BEGIN MATERIAL TO PROCESS

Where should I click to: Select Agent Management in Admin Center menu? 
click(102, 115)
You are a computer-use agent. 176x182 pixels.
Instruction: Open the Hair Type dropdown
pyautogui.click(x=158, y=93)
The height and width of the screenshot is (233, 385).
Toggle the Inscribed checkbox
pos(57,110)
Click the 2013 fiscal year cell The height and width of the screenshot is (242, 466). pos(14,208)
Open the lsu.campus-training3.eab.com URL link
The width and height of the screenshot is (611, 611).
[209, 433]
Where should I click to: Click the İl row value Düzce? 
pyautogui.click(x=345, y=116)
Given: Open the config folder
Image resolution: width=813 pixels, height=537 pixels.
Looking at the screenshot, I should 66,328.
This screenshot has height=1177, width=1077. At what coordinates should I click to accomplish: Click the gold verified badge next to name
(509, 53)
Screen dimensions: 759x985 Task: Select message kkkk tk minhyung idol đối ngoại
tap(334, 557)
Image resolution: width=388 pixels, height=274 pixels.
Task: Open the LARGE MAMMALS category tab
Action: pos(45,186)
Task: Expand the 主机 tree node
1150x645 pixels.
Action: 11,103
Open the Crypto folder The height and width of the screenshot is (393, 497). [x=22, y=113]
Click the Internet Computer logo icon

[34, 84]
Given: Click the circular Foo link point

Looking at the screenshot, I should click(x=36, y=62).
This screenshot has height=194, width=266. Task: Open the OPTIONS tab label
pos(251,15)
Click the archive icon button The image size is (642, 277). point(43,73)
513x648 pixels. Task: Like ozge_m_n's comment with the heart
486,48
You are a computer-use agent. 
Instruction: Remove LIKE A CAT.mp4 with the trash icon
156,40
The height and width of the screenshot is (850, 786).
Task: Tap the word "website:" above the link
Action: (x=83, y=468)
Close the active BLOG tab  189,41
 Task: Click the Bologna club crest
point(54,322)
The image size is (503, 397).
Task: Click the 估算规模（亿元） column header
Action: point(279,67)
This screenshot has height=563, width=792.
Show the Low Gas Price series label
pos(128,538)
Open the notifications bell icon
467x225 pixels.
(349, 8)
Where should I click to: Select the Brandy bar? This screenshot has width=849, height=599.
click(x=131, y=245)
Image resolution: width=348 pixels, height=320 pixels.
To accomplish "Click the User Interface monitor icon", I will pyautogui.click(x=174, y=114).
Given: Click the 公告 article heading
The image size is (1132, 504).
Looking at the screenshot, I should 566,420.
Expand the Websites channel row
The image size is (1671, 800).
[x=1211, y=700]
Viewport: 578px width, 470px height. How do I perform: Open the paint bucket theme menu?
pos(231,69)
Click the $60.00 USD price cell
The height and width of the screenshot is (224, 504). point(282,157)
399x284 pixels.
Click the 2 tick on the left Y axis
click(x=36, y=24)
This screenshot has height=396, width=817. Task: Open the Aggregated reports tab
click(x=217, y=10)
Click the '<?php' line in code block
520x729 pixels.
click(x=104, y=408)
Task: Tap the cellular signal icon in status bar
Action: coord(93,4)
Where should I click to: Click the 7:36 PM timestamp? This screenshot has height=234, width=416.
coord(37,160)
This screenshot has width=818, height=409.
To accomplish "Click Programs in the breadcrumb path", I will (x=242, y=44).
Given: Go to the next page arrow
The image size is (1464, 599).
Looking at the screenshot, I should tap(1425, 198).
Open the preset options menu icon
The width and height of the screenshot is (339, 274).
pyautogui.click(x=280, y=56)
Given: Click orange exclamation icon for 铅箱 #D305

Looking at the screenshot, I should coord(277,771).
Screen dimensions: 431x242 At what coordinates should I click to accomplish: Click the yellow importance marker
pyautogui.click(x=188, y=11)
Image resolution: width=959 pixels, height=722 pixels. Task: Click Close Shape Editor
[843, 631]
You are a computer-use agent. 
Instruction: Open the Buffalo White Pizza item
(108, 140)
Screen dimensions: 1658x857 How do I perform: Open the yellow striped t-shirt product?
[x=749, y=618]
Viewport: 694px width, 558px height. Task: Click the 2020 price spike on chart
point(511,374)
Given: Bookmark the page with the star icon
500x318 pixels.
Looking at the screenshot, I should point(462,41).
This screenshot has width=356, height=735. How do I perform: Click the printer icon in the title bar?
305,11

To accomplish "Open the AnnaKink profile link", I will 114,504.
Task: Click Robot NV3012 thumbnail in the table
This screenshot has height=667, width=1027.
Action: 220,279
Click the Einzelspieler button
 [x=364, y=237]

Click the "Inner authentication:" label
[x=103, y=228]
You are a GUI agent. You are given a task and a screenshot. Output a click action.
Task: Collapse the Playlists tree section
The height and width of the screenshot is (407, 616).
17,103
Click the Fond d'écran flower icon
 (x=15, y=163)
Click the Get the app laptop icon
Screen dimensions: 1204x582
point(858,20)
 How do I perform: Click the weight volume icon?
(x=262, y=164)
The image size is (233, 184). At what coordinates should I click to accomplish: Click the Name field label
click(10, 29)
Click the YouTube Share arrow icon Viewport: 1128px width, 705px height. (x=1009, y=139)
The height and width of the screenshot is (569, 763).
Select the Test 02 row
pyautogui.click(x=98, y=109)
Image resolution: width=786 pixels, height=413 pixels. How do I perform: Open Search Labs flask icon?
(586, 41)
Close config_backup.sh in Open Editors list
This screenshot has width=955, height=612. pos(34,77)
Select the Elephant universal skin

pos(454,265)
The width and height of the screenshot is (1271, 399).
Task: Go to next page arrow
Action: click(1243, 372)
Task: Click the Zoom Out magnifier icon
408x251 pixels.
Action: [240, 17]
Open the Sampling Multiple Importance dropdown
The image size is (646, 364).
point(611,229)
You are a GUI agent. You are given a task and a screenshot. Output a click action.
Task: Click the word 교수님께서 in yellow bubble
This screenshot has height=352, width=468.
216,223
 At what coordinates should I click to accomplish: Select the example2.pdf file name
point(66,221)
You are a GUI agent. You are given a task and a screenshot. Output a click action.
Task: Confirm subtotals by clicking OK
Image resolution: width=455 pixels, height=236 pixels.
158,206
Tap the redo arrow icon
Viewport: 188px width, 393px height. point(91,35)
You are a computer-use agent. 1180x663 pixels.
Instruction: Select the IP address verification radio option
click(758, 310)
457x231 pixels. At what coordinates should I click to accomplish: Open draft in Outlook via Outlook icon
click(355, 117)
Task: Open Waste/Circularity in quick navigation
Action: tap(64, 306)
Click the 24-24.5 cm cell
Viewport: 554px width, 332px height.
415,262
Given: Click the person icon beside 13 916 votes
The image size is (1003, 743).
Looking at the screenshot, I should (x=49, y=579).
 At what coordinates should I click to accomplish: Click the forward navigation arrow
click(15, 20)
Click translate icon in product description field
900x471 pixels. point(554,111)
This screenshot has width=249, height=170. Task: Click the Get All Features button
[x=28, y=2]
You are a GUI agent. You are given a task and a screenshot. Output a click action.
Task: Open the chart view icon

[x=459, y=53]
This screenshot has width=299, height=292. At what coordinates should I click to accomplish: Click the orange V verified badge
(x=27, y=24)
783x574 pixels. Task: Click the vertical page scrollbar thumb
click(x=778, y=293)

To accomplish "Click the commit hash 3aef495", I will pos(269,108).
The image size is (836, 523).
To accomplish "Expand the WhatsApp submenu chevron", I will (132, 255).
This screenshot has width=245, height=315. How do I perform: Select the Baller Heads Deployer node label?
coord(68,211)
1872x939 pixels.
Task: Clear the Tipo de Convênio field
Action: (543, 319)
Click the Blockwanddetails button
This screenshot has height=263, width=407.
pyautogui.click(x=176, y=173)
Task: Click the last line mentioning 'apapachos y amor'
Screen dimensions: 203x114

END MATERIAL TO PROCESS

● TASK REQUIREMENTS: Give the exact lines, and only those, from the line containing "Screen dimensions: 431x242" through the line containing "Task: Click Robot" in the entries above.

● EXERCISE SOLUTION:
Screen dimensions: 431x242 At what coordinates should I click to accomplish: Click the yellow importance marker
pyautogui.click(x=188, y=11)
Image resolution: width=959 pixels, height=722 pixels. Task: Click Close Shape Editor
[843, 631]
You are a computer-use agent. 
Instruction: Open the Buffalo White Pizza item
(108, 140)
Screen dimensions: 1658x857 How do I perform: Open the yellow striped t-shirt product?
[x=749, y=618]
Viewport: 694px width, 558px height. Task: Click the 2020 price spike on chart
point(511,374)
Given: Bookmark the page with the star icon
500x318 pixels.
Looking at the screenshot, I should point(462,41).
This screenshot has width=356, height=735. How do I perform: Click the printer icon in the title bar?
305,11

To accomplish "Open the AnnaKink profile link", I will 114,504.
Task: Click Robot NV3012 thumbnail in the table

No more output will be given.